- **Material provided**
▽

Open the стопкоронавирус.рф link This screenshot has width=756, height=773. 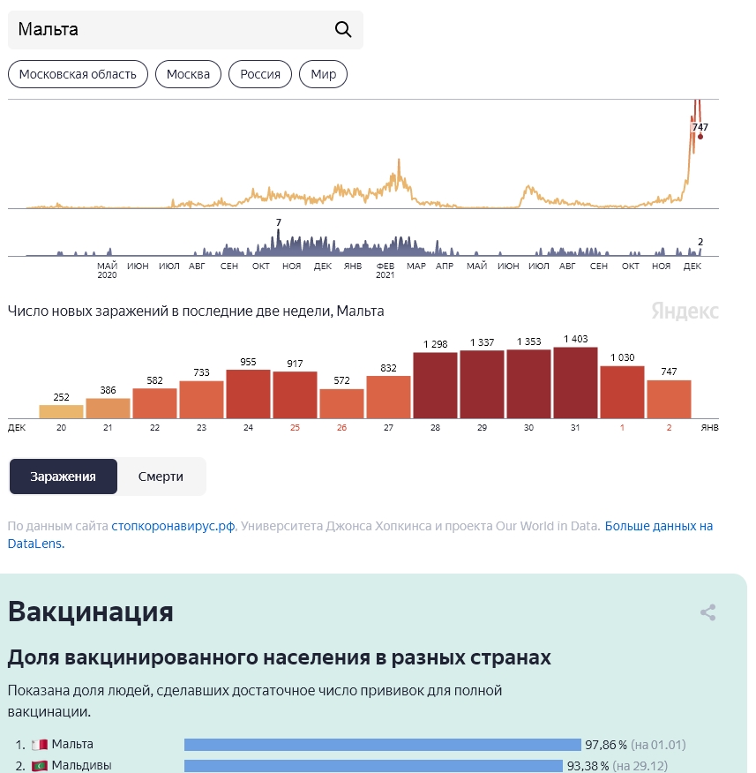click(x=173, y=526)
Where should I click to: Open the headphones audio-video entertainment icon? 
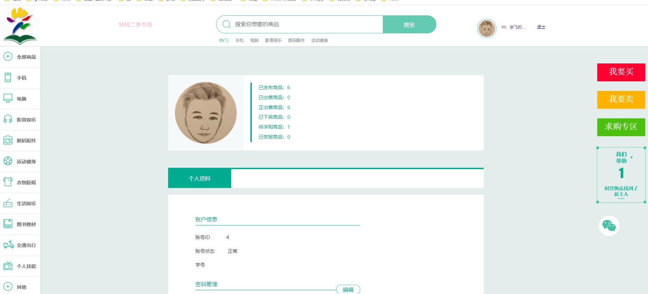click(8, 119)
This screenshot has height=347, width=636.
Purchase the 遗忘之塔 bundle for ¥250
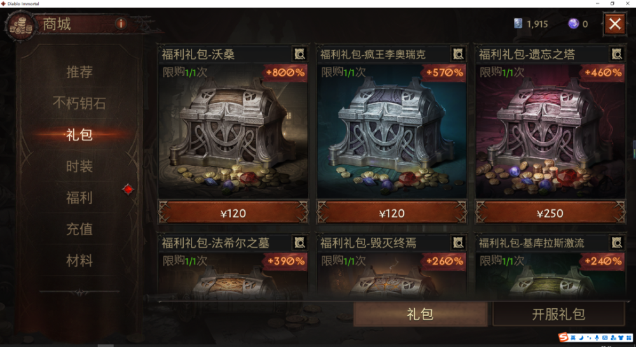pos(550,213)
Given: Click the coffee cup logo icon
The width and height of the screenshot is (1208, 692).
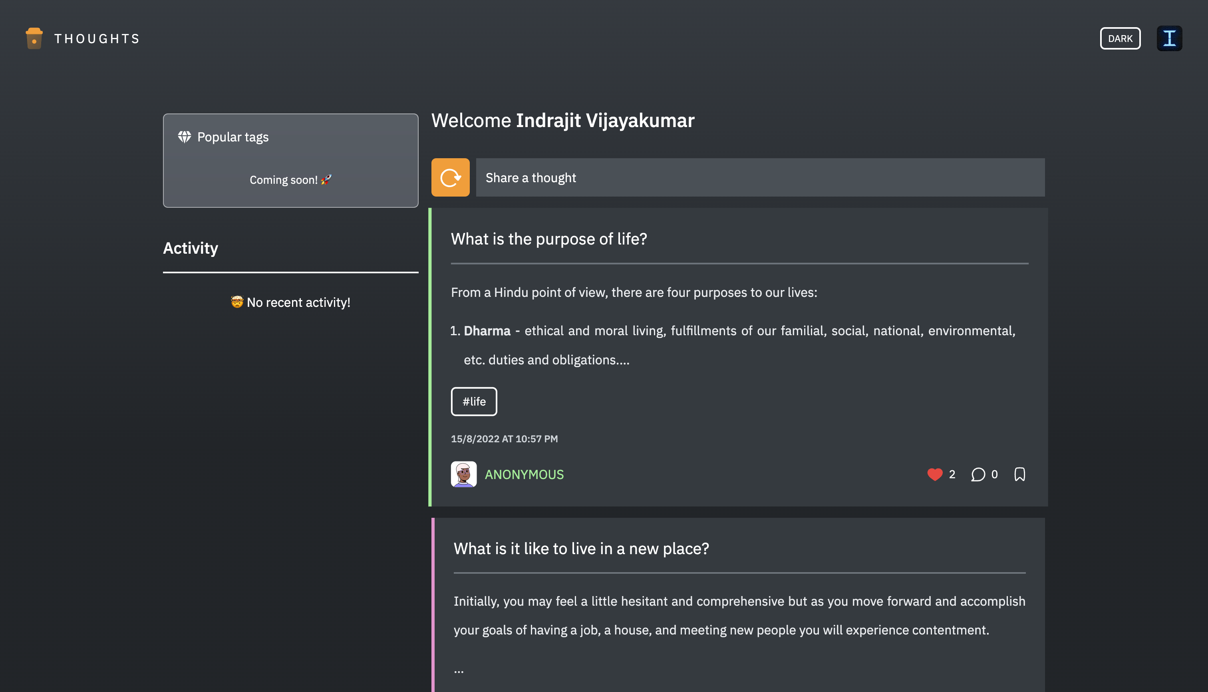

△
▽

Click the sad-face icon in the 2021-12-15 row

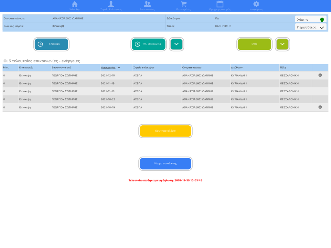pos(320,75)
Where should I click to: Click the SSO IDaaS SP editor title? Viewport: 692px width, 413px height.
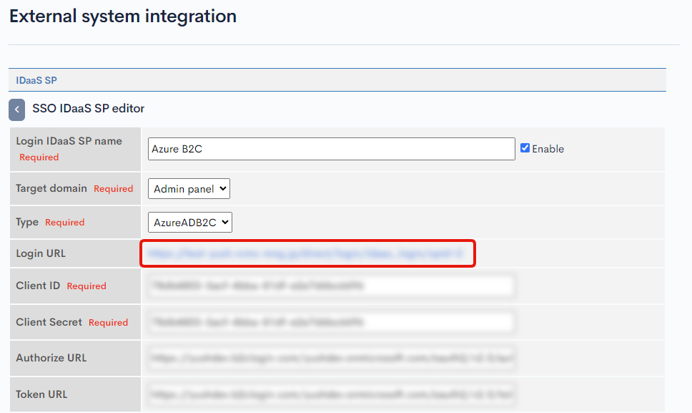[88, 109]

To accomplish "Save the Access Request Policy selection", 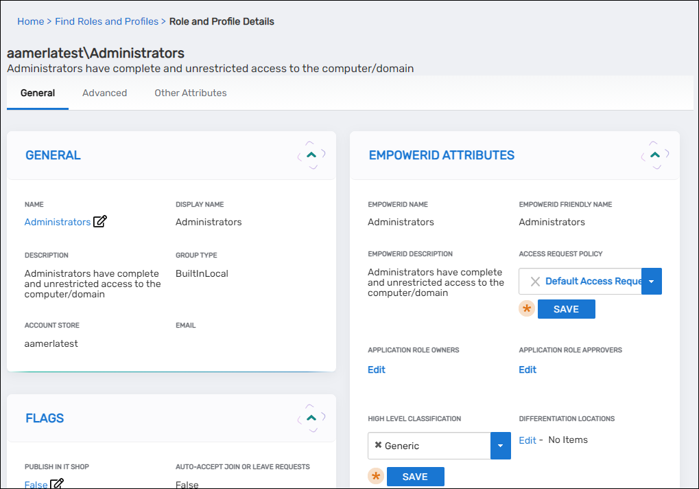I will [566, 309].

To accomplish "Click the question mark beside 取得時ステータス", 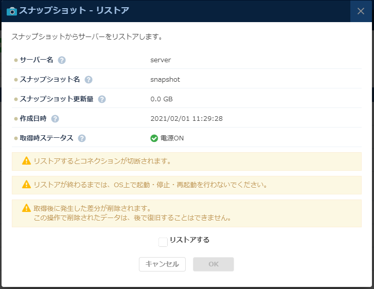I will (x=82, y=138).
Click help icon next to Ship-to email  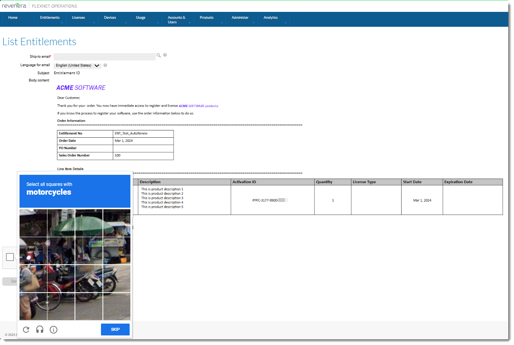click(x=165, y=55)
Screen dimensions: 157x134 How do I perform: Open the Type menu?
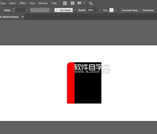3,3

△
▽

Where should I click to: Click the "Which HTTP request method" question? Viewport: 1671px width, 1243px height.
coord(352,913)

△

- **Required work**
Write out the items from the line containing "Where should I click to: Open" through the line containing "The width and" word for word, and leave the pictures out.

- **Reply**
Where should I click to: Open the headphones audio-video entertainment icon? 
click(8, 119)
This screenshot has height=347, width=636.
Purchase the 遗忘之塔 bundle for ¥250
pos(550,213)
Given: Click the coffee cup logo icon
The width and height of the screenshot is (1208, 692).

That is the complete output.